The researchers hope to continue this line of inquiry by engineering more species of bacteria so that they can communicate, and by searching for and developing other signaling molecules that can be used to transmit information between them.
“Ultimately, we aim to create a synthetic microbiome with completely or mostly engineered bacteria species in our gut, each of which has a specialized function (e.g., detecting and curing disease, creating beneficial molecules, improving digestion, etc.) but also communicates with the others to ensure that they are all balanced for optimal human health,” said corresponding author Silver, Ph.D., a Founding Core Faculty member of the Wyss Institute who is also the Elliot T. and Onie H. Adams Professor of Biochemistry and Systems Biology at HMS.

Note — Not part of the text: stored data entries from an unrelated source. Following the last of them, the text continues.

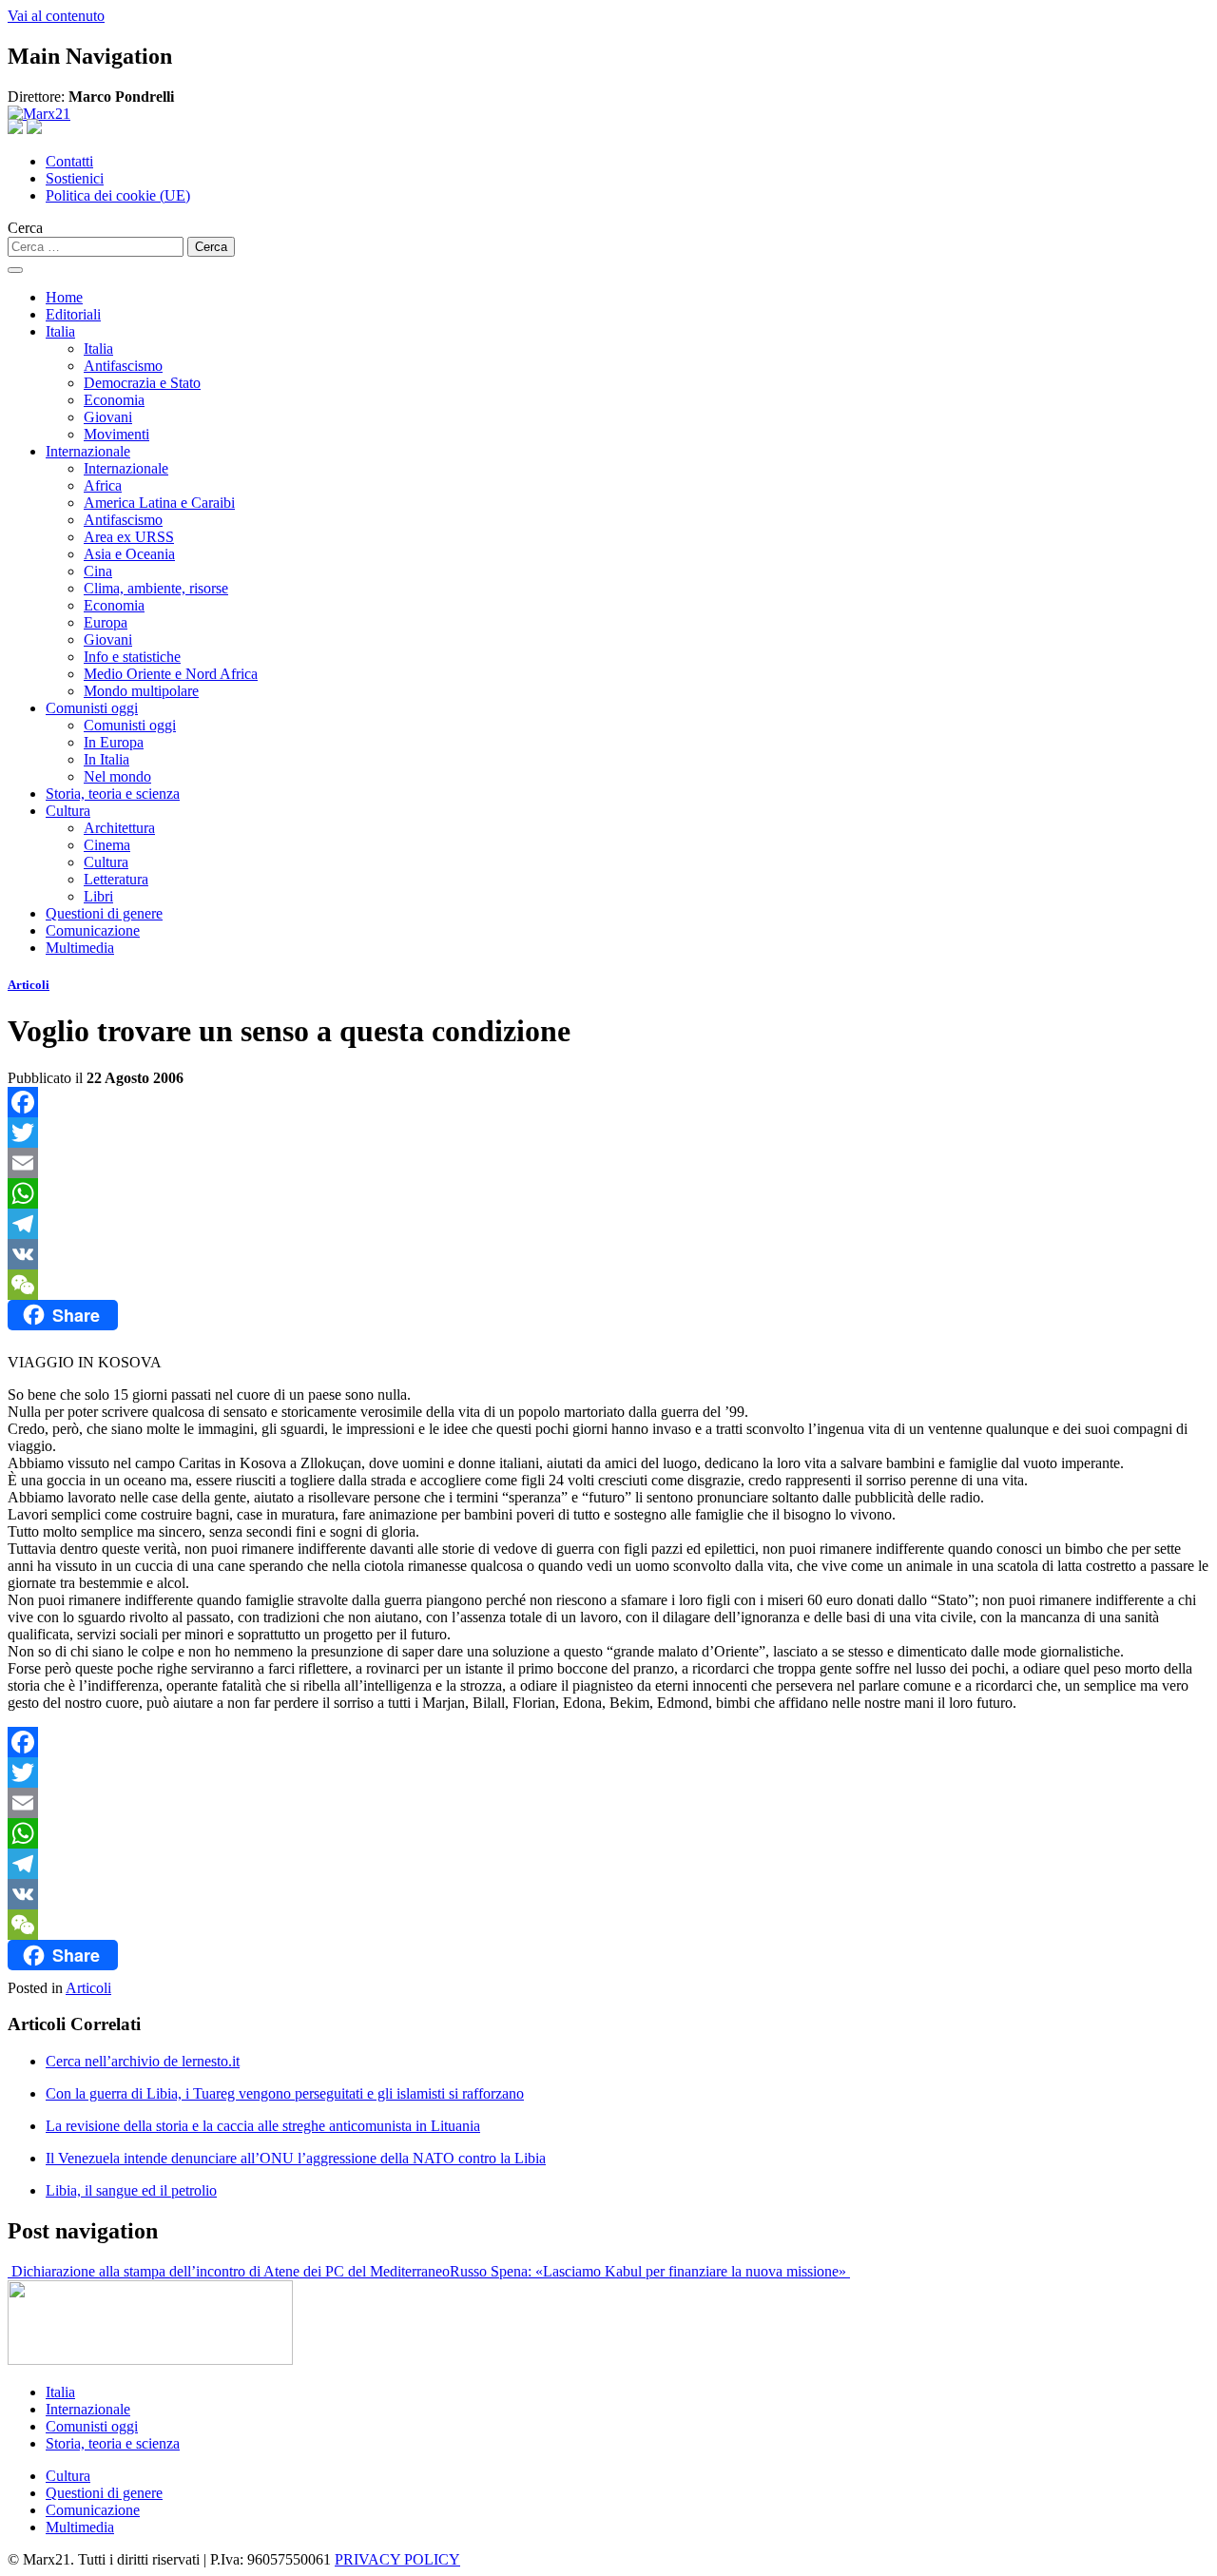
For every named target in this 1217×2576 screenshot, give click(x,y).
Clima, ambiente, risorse (156, 588)
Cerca (25, 228)
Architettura (119, 828)
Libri (98, 896)
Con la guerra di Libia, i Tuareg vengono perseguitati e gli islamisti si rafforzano (285, 2093)
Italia (60, 331)
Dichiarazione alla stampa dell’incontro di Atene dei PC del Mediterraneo (229, 2271)
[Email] (608, 1163)
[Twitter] (608, 1132)
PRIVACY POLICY (397, 2559)
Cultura (68, 811)
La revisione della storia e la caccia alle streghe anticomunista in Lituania (263, 2126)
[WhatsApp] (608, 1193)
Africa (103, 485)
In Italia (106, 759)
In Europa (114, 742)
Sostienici (75, 178)
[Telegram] (608, 1224)
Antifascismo (123, 366)
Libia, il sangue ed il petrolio (131, 2190)
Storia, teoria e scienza (113, 793)
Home (64, 297)
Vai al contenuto (56, 16)
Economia (114, 400)
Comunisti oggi (92, 708)
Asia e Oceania (129, 554)
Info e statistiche (132, 657)
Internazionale (88, 451)
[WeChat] (608, 1284)
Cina (98, 571)
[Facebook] (608, 1102)
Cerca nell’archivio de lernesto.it (143, 2061)
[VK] (608, 1254)
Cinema (107, 845)
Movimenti (116, 434)
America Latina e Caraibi (159, 502)
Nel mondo (117, 776)
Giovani (108, 417)
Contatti (69, 161)
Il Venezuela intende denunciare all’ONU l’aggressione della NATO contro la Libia (296, 2158)
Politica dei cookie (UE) (118, 195)
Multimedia (80, 947)
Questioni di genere (104, 913)
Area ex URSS (129, 537)
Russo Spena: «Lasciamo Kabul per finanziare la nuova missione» (650, 2271)
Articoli (28, 985)
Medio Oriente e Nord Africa (171, 674)
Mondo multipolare (141, 691)
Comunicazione (93, 930)
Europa (105, 622)
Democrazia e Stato (142, 383)
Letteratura (116, 879)
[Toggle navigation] (15, 270)
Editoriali (73, 314)
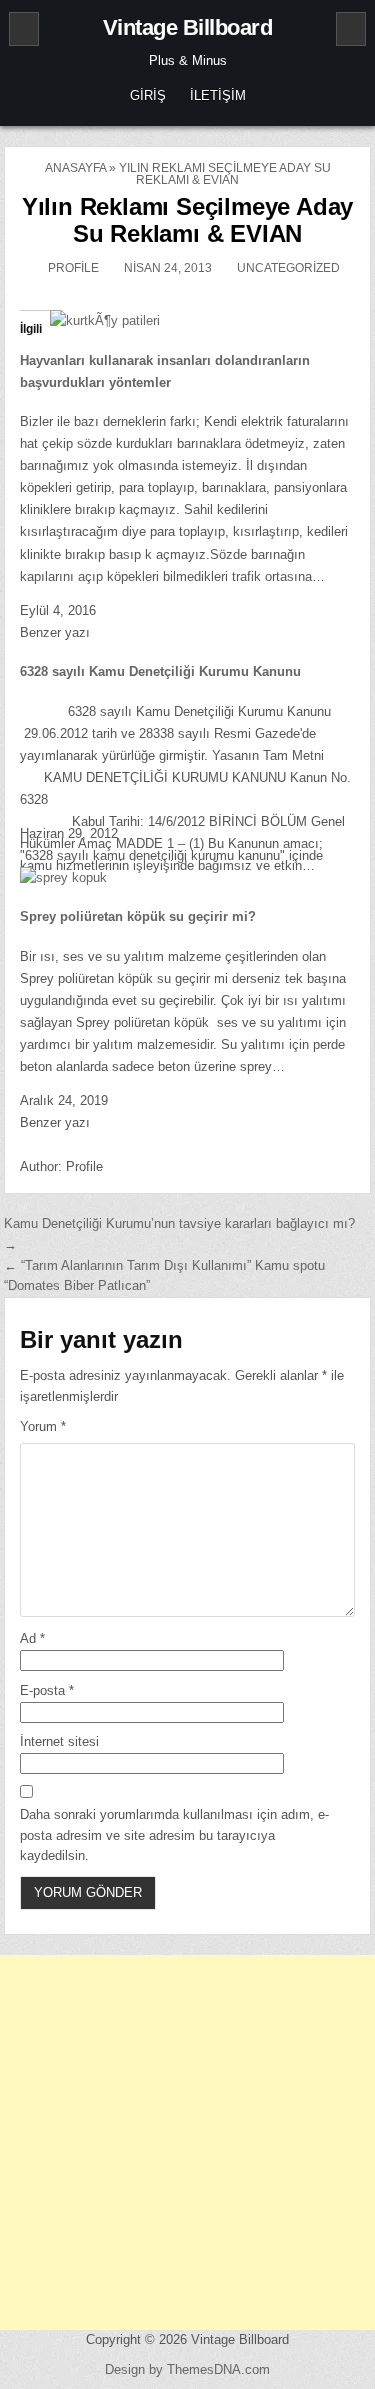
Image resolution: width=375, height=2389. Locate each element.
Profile (73, 268)
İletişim (218, 95)
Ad (32, 1638)
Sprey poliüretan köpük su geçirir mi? (138, 916)
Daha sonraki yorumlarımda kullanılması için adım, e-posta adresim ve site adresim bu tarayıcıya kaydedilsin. (174, 1835)
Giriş (148, 95)
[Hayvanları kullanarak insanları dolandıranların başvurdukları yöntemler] (105, 320)
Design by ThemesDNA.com (187, 2369)
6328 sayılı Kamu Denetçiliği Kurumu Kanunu (160, 671)
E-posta (47, 1690)
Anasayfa (75, 168)
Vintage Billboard (188, 27)
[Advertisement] (187, 2142)
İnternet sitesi (59, 1741)
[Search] (351, 29)
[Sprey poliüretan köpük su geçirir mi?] (63, 877)
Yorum (43, 1426)
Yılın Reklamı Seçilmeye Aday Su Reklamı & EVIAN (187, 219)
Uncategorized (288, 268)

“The microbiome is the next frontier in medicine as well as wellness. Devising new technologies to engineer intestinal microbes for the better while appreciating that they function as part of a complex community, as was done here, represents a major step forward in this direction,” said Wyss Founding Director Donald Ingber, M.D., Ph.D., who is also the Judah Folkman Professor of Vascular Biology at HMS and the Vascular Biology Program at Boston Children’s Hospital, as well as Professor of Bioengineering at SEAS.
Additional authors of the paper include Jordan Kerns, Ph.D., a former Wyss Institute and HMS member who is currently at Emulate, Inc.; Marika Ziesack, and Jeffrey Way, Ph.D. from the Wyss Institute and HMS; and Lynn Bry, M.D., Ph.D. and George Gerber, M.D., Ph.D. from Brigham and Women’s Hospital.
This research was supported by DARPA and the Wyss Institute for Biologically Inspired Engineering.